### Exercise directions:
Rewrite all of the rows below as a numbered list, leaving out any blank lines.

[BEGIN Recorded information]

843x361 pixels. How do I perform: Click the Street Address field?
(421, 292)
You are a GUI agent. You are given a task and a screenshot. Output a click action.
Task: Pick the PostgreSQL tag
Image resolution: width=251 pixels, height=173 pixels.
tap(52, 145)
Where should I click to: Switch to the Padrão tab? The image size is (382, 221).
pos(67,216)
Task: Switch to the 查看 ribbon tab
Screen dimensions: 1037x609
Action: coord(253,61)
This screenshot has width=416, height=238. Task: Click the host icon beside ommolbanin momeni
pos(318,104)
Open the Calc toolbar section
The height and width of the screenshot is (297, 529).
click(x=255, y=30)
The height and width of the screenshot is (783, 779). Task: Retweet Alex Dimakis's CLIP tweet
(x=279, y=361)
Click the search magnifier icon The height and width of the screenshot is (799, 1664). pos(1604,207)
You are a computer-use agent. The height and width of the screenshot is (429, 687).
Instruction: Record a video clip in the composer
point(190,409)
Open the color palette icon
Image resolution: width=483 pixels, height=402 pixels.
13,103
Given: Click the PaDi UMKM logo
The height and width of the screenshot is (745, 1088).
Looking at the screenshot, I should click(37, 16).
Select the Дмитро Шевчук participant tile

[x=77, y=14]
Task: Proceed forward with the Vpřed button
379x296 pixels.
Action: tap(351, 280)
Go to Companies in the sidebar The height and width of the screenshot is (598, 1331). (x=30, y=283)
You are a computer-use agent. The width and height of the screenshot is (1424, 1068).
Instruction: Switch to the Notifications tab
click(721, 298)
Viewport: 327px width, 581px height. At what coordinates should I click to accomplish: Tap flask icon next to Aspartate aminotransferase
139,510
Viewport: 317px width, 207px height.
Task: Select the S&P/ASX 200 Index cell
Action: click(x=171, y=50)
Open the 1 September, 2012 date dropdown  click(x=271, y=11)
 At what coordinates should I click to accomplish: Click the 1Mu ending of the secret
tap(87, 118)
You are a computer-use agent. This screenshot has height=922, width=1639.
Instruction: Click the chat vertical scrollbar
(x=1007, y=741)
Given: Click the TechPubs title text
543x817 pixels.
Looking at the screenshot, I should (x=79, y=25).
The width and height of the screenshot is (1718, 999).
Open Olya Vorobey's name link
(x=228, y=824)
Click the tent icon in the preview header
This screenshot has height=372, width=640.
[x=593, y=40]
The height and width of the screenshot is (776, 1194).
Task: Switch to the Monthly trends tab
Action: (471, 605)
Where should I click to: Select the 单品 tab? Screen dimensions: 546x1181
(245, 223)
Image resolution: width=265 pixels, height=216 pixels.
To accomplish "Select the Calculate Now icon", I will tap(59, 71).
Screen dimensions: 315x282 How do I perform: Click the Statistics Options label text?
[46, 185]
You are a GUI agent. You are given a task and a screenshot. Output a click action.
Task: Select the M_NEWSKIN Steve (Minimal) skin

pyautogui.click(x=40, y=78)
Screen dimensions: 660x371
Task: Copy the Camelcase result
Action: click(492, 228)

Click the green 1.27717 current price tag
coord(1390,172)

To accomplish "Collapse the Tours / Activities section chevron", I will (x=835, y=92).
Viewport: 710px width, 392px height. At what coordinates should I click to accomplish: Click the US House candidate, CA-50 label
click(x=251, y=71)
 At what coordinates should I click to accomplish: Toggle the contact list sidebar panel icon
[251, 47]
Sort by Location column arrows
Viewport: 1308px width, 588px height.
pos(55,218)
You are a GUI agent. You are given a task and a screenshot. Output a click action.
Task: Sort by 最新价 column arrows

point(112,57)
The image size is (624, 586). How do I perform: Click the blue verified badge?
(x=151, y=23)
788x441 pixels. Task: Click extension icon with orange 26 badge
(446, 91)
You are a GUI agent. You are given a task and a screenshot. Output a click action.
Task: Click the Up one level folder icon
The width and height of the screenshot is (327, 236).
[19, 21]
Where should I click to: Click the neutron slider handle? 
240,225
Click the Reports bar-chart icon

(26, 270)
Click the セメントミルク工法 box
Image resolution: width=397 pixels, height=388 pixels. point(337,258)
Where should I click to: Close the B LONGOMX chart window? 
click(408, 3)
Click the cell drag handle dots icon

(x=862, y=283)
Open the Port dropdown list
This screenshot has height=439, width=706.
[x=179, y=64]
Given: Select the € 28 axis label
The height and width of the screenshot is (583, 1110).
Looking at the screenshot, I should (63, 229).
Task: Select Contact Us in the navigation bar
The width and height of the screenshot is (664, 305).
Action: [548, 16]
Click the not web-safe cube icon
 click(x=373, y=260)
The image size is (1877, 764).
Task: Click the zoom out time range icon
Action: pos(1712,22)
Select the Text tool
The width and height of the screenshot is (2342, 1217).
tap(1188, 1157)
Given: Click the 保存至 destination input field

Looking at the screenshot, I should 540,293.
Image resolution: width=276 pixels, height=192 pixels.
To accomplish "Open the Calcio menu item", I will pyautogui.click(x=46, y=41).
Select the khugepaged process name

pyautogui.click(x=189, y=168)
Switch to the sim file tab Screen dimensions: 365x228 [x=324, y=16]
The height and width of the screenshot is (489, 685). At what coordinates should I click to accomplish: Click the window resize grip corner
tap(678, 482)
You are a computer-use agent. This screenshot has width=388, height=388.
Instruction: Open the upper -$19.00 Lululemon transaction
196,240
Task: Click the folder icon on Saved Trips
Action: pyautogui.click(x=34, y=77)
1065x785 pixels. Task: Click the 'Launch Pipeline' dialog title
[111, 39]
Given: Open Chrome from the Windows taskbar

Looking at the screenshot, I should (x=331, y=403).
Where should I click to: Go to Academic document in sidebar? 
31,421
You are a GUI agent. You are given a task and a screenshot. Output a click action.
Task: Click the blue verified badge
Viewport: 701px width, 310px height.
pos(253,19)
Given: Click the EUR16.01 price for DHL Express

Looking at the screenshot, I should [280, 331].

[END Recorded information]

### Answer to this problem:
1. 843x361 pixels. How do I perform: Click the Street Address field?
2. (421, 292)
3. You are a GUI agent. You are given a task and a screenshot. Output a click action.
4. Task: Pick the PostgreSQL tag
5. Image resolution: width=251 pixels, height=173 pixels.
6. tap(52, 145)
7. Where should I click to: Switch to the Padrão tab? The image size is (382, 221).
8. pos(67,216)
9. Task: Switch to the 查看 ribbon tab
10. Screen dimensions: 1037x609
11. Action: coord(253,61)
12. This screenshot has width=416, height=238. Task: Click the host icon beside ommolbanin momeni
13. pos(318,104)
14. Open the Calc toolbar section
15. The height and width of the screenshot is (297, 529).
16. click(x=255, y=30)
17. The height and width of the screenshot is (783, 779). Task: Retweet Alex Dimakis's CLIP tweet
18. (x=279, y=361)
19. Click the search magnifier icon The height and width of the screenshot is (799, 1664). pos(1604,207)
20. You are a computer-use agent. The height and width of the screenshot is (429, 687).
21. Instruction: Record a video clip in the composer
22. point(190,409)
23. Open the color palette icon
24. Image resolution: width=483 pixels, height=402 pixels.
25. 13,103
26. Given: Click the PaDi UMKM logo
27. The height and width of the screenshot is (745, 1088).
28. Looking at the screenshot, I should click(37, 16).
29. Select the Дмитро Шевчук participant tile
30. [x=77, y=14]
31. Task: Proceed forward with the Vpřed button
32. 379x296 pixels.
33. Action: tap(351, 280)
34. Go to Companies in the sidebar The height and width of the screenshot is (598, 1331). (x=30, y=283)
35. You are a computer-use agent. The width and height of the screenshot is (1424, 1068).
36. Instruction: Switch to the Notifications tab
37. click(721, 298)
38. Viewport: 327px width, 581px height. At what coordinates should I click to accomplish: Tap flask icon next to Aspartate aminotransferase
39. 139,510
40. Viewport: 317px width, 207px height.
41. Task: Select the S&P/ASX 200 Index cell
42. Action: click(x=171, y=50)
43. Open the 1 September, 2012 date dropdown  click(x=271, y=11)
44.  At what coordinates should I click to accomplish: Click the 1Mu ending of the secret
45. tap(87, 118)
46. You are a computer-use agent. This screenshot has height=922, width=1639.
47. Instruction: Click the chat vertical scrollbar
48. (x=1007, y=741)
49. Given: Click the TechPubs title text
50. 543x817 pixels.
51. Looking at the screenshot, I should (x=79, y=25).
52. The width and height of the screenshot is (1718, 999).
53. Open Olya Vorobey's name link
54. (x=228, y=824)
55. Click the tent icon in the preview header
56. This screenshot has height=372, width=640.
57. [x=593, y=40]
58. The height and width of the screenshot is (776, 1194).
59. Task: Switch to the Monthly trends tab
60. Action: (471, 605)
61. Where should I click to: Select the 单品 tab? Screen dimensions: 546x1181
62. (245, 223)
63. Image resolution: width=265 pixels, height=216 pixels.
64. To accomplish "Select the Calculate Now icon", I will tap(59, 71).
65. Screen dimensions: 315x282 How do I perform: Click the Statistics Options label text?
66. [46, 185]
67. You are a GUI agent. You are given a task and a screenshot. Output a click action.
68. Task: Select the M_NEWSKIN Steve (Minimal) skin
69. pyautogui.click(x=40, y=78)
70. Screen dimensions: 660x371
71. Task: Copy the Camelcase result
72. Action: click(492, 228)
73. Click the green 1.27717 current price tag
74. coord(1390,172)
75. To accomplish "Collapse the Tours / Activities section chevron", I will (x=835, y=92).
76. Viewport: 710px width, 392px height. At what coordinates should I click to accomplish: Click the US House candidate, CA-50 label
77. click(x=251, y=71)
78.  At what coordinates should I click to accomplish: Toggle the contact list sidebar panel icon
79. [251, 47]
80. Sort by Location column arrows
81. Viewport: 1308px width, 588px height.
82. pos(55,218)
83. You are a GUI agent. You are given a task and a screenshot. Output a click action.
84. Task: Sort by 最新价 column arrows
85. point(112,57)
86. The image size is (624, 586). How do I perform: Click the blue verified badge?
87. (x=151, y=23)
88. 788x441 pixels. Task: Click extension icon with orange 26 badge
89. (446, 91)
90. You are a GUI agent. You are given a task and a screenshot. Output a click action.
91. Task: Click the Up one level folder icon
92. The width and height of the screenshot is (327, 236).
93. [19, 21]
94. Where should I click to: Click the neutron slider handle? 
95. 240,225
96. Click the Reports bar-chart icon
97. (26, 270)
98. Click the セメントミルク工法 box
99. Image resolution: width=397 pixels, height=388 pixels. point(337,258)
100. Where should I click to: Close the B LONGOMX chart window? 
101. click(408, 3)
102. Click the cell drag handle dots icon
103. (x=862, y=283)
104. Open the Port dropdown list
105. This screenshot has height=439, width=706.
106. [x=179, y=64]
107. Given: Select the € 28 axis label
108. The height and width of the screenshot is (583, 1110).
109. Looking at the screenshot, I should (63, 229).
110. Task: Select Contact Us in the navigation bar
111. The width and height of the screenshot is (664, 305).
112. Action: [548, 16]
113. Click the not web-safe cube icon
114.  click(x=373, y=260)
115. The image size is (1877, 764).
116. Task: Click the zoom out time range icon
117. Action: pos(1712,22)
118. Select the Text tool
119. The width and height of the screenshot is (2342, 1217).
120. tap(1188, 1157)
121. Given: Click the 保存至 destination input field
122. Looking at the screenshot, I should 540,293.
123. Image resolution: width=276 pixels, height=192 pixels.
124. To accomplish "Open the Calcio menu item", I will pyautogui.click(x=46, y=41).
125. Select the khugepaged process name
126. pyautogui.click(x=189, y=168)
127. Switch to the sim file tab Screen dimensions: 365x228 [x=324, y=16]
128. The height and width of the screenshot is (489, 685). At what coordinates should I click to accomplish: Click the window resize grip corner
129. tap(678, 482)
130. You are a computer-use agent. This screenshot has width=388, height=388.
131. Instruction: Open the upper -$19.00 Lululemon transaction
132. 196,240
133. Task: Click the folder icon on Saved Trips
134. Action: pyautogui.click(x=34, y=77)
135. 1065x785 pixels. Task: Click the 'Launch Pipeline' dialog title
136. [111, 39]
137. Given: Open Chrome from the Windows taskbar
138. Looking at the screenshot, I should (x=331, y=403).
139. Where should I click to: Go to Academic document in sidebar? 
140. 31,421
141. You are a GUI agent. You are given a task and a screenshot. Output a click action.
142. Task: Click the blue verified badge
143. Viewport: 701px width, 310px height.
144. pos(253,19)
145. Given: Click the EUR16.01 price for DHL Express
146. Looking at the screenshot, I should [280, 331].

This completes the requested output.